State and Federal Court systems in the US have undergone significant change over the past fifty years where a process of administrative innovation and improvement has taken place. In other countries this change has been more recent and they have faced similar problems. This Institute for Court Management paper focuses on court administration as a component of judicial branch reform in the US and other countries.
Previously in the US, the courts depended on the executive branch for administrative support. However, this was transferred to the judicial branch in both the federal and state court systems. New planning and policy bodies were created within the judicial branch, and court administration emerged as a discrete profession. Judicial training and court administration organisations were set up and core competencies were identified. Localism, corruption, mediocrity and anarchy were no longer characteristics of the judicial system. International reform efforts happened much later than in the US and the pressure to reform came from a number of sources including the wish to be attractive to investors.
The transparent, effective management of court processes is a necessary part of the administration of justice. Archaic, complex systems that are not transparent are havens for corrupt practices. Modernised, transparent processes with decreased numbers of procedural steps have been shown to reduce problems. Key findings are that:
- USAID has been influential in judicial sector reform although there is frequent criticism that their programmes reflect ideas about democracy and institutions that are specific to America and do not necessarily apply to other countries.
- Foreign investment opportunities have also heightened interest in judicial reform and the World Bank has been the leading architect of international legal and judicial reform efforts in this area.
- The focus is now on judicial reform as one of the most effective mechanisms for ensuring the protection of individual human rights against government abuse.
- There are a wide variety of administrative reforms and training needs that have been identified that range from reforming archaic practices to case management.

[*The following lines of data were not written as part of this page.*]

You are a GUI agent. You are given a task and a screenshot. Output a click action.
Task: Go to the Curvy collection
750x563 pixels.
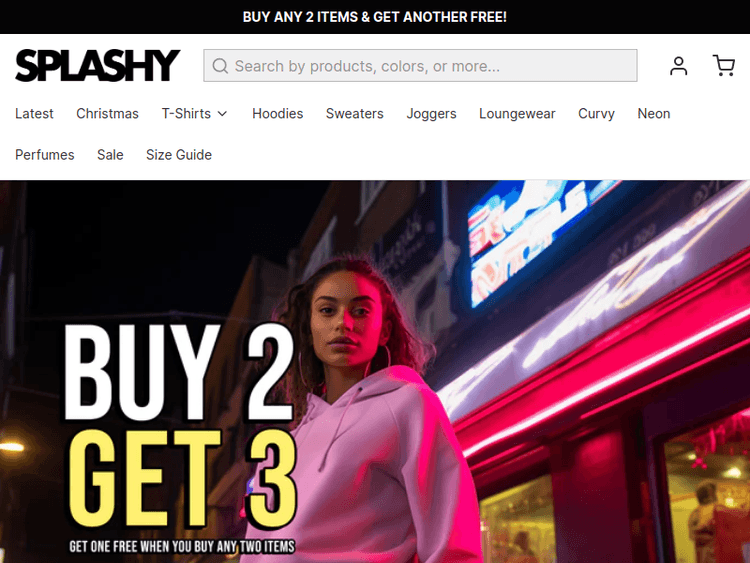(596, 114)
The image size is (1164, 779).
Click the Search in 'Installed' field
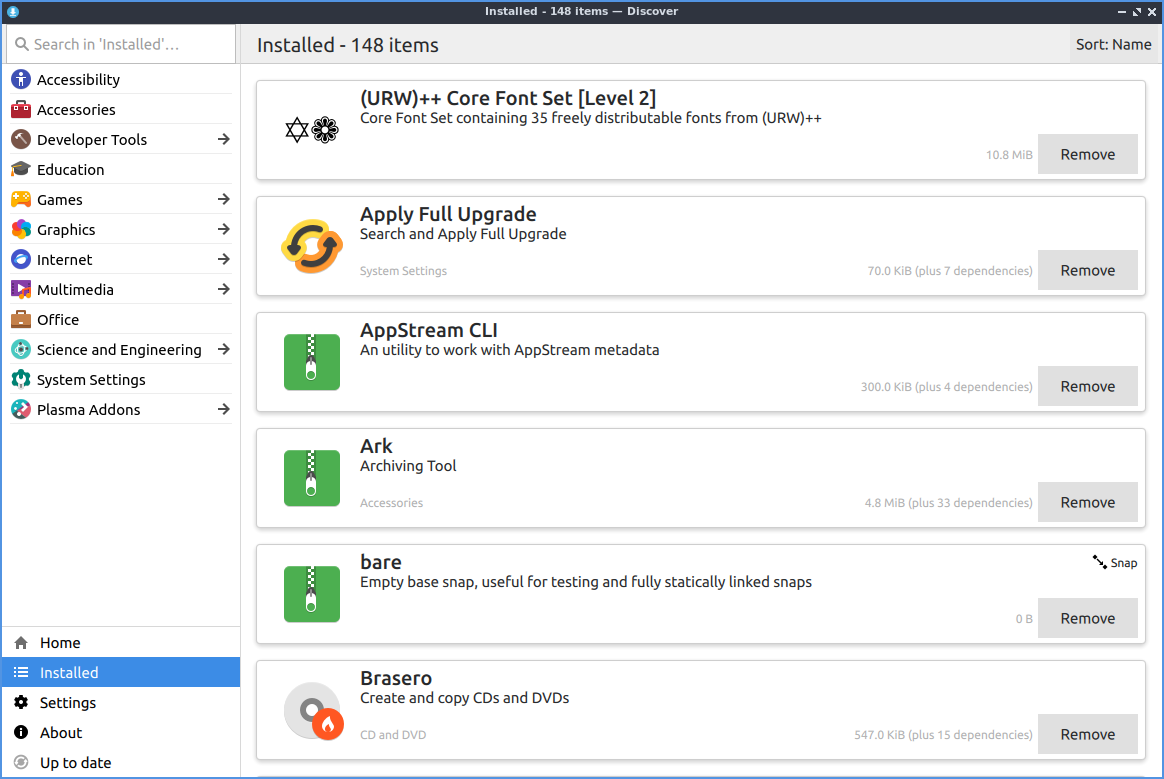point(120,44)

- Few training programmes were found to meet training needs and many are not flexible enough to use in other legal systems.
- There are no comprehensive, flexible programmes able to deliver necessary training in the international area. In countries where it is offered, they are frequently minimal and sporadic.
Key recommendations are that:
- The creation of a flexible, adaptable court administration training programme suitable for many legal systems would be useful.
- Education for development and faculty development should be used. Flexible curricula should centre around general core competencies and value-based standards.
- Curricula should be developed with counterparts in recipient countries and international trainers should be orientated to the cultural norms, legal traditions and current political landscapes of the countries in which they train.
- A needs assessment should be administered prior to designing and implementing international programmes and a more comprehensive, programmatic approach is required.
- Principles of education development, which emphasise the diversity of learners and the development of generalised abilities should be taken into consideration when designing courses.
- Projects need to focus on creating and transmitting knowledge and capacity.
- Consideration should be given in the initial design stages of any international programme to develop core strategy for training local counterparts.